**Short exercise 1**
How would you put this sentence from the Atlanta minimum wage article into Spanish: "The wage increase is expected to affect more than 1,000 public employees in the city of Atlanta."

Its Payday! Greetings from the farm in Goshen, Ky., where the baby turkeys seem to be adjusting to their new settings.
Atlanta Votes to Pay Its Workers $15 an Hour
This week’s Payday goes out to public workers in the city of Atlanta. Last week, the City Council of Atlanta voted unanimously to raise the minimum wage of all public employees to $15 an hour.
The wage increase is expected to affect more than 1,000 public employees in the city of Atlanta. Starting on July 1, workers will see their wages increase from $10.10 an hour to $13 an hour, then to $14 in 2019, and finally will achieve $15 in 2020.
“The fight for $15 came to Atlanta through our organization, supporting fast food workers fighting for a livable wage,” Shannan Reaze, the executive director of Atlanta Jobs With Justice, told Atlanta NPR Affiliate WABE. “The courage of those workers told us that Georgia workers everywhere were ready for $15.”

**Dataset entries**
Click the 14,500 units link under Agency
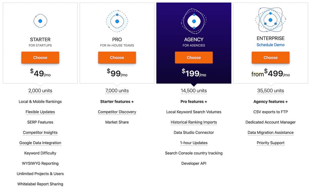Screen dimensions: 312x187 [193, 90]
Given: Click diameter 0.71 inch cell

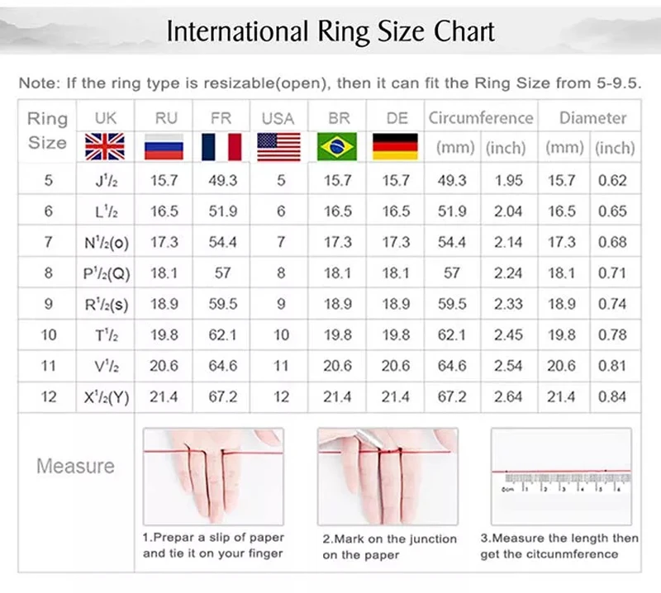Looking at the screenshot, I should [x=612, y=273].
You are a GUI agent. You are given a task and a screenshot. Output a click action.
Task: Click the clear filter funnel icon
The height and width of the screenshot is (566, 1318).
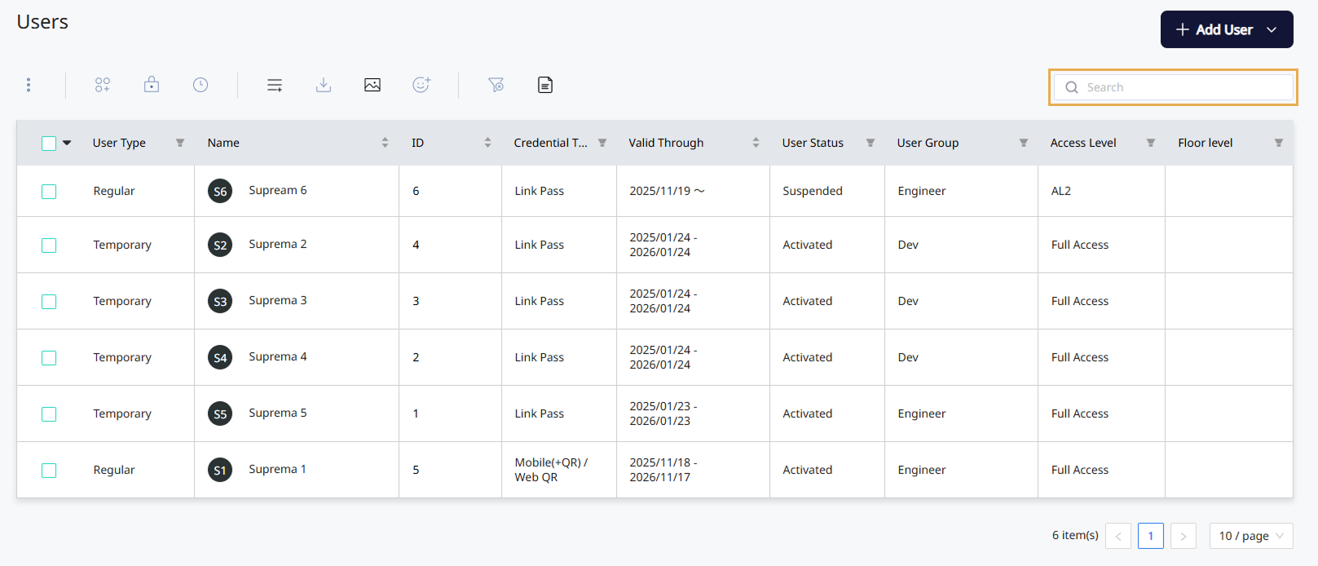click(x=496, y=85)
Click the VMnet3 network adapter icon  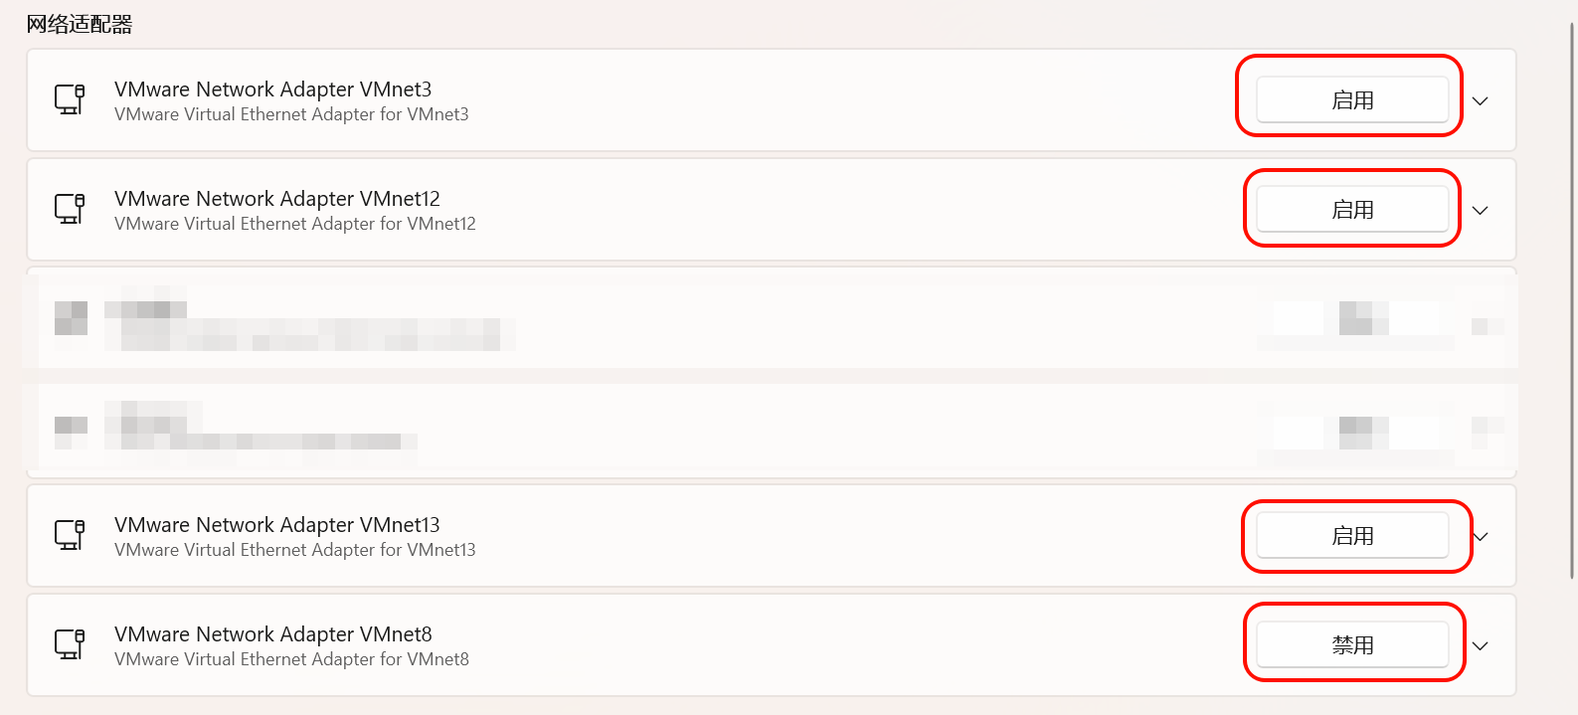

**Short exercise 2**
Could you give all the rows above again with "icon" switched to "symbol" and nothing else changed, leaving the pictures out?

**Expected answer 1**
Se espera que el aumento salarial afecte a más de 1.000 empleados públicos de la ciudad de Atlanta.

**Expected answer 2**
Click the 14,500 units link under Agency
Screen dimensions: 312x187 [193, 90]
Given: Click diameter 0.71 inch cell

Looking at the screenshot, I should [x=612, y=273].
You are a GUI agent. You are given a task and a screenshot. Output a click action.
Task: Click the clear filter funnel symbol
The height and width of the screenshot is (566, 1318).
click(x=496, y=85)
Click the VMnet3 network adapter symbol  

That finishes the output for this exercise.